Google stumped up about four hours' worth of its 2012 revenues – $25m – to an American regulator as penance, and flung a further $17m at another bunch of aggrieved USians to make them shut up and go away.
Nonetheless, British privacy activist Judith Vidal-Hall sicced lawyers onto Google and the High Court ruled in 2014 that the Chocolate Factory could be sued in the UK, following desperate attempts by the adtech giant to claim it wasn't subject to UK law. Had it won, the case would have been thrown out. A year later the Court of Appeal stomped on Google's attempt to get that preliminary ruling overturned. Critically, Vidal-Hall and Google settled before the jurisdiction issue was decided by the Supreme Court, so the actual issue of whether Google had broken the Data Protection Act 1998 was never tried.
Along came Lloyd in 2018, and with him Therium Litigation Funding IC, "an investment vehicle associated with and advised by Therium Capital Management Limited". As well as paying Lloyd a salary of £50k "for up to four years" to act as public frontman for the lawsuit, Therium is potentially entitled to take up to half of the entire damages payout it hopes to squeeze from Google: up to £1.5bn, if the lawyers' sums are right. ®
* No such thing as a class action in the UK. This is a "representative action", as opposed to a group litigation order, and you can read an explanation of those terms here. Coffee may be required.

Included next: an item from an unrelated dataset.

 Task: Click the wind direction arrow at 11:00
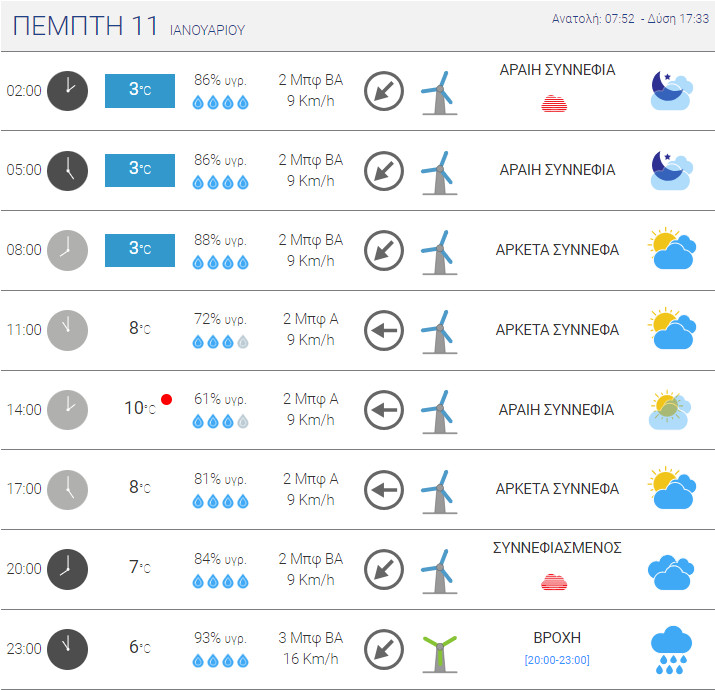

** Readers may recall that White and Tomlinson played much the same courtroom roles in the cases of pseudonymous businessmen NT1 and NT2 v Google, the Right To Be Forgotten trials. As in the present case, Tomlinson represented the claimants and White defended Google.
Updated to add
Richard Lloyd, the representative claimant, said: "Google's business model is based on using personal data to target adverts to consumers – making hundreds of billions in the process. Using personal data without consent is illegal.
"Despite the High Court acknowledging that millions of people did not give Google permission to use their data in this case, its decision blocked iPhone users' route to redress. This effectively slammed the door shut on holding Google to account.
"The overstretched data protection regulator has refused to stand up for consumers in this case. When the regulators fail to properly protect us against being ripped off by giant tech companies in this way, we have no alternative but to take action ourselves.
"The appeal today is significant not only for those affected by this case, but for consumers in the UK in the future who should be provided with effective legal mechanisms to hold the world's largest companies to account for mishandling our data."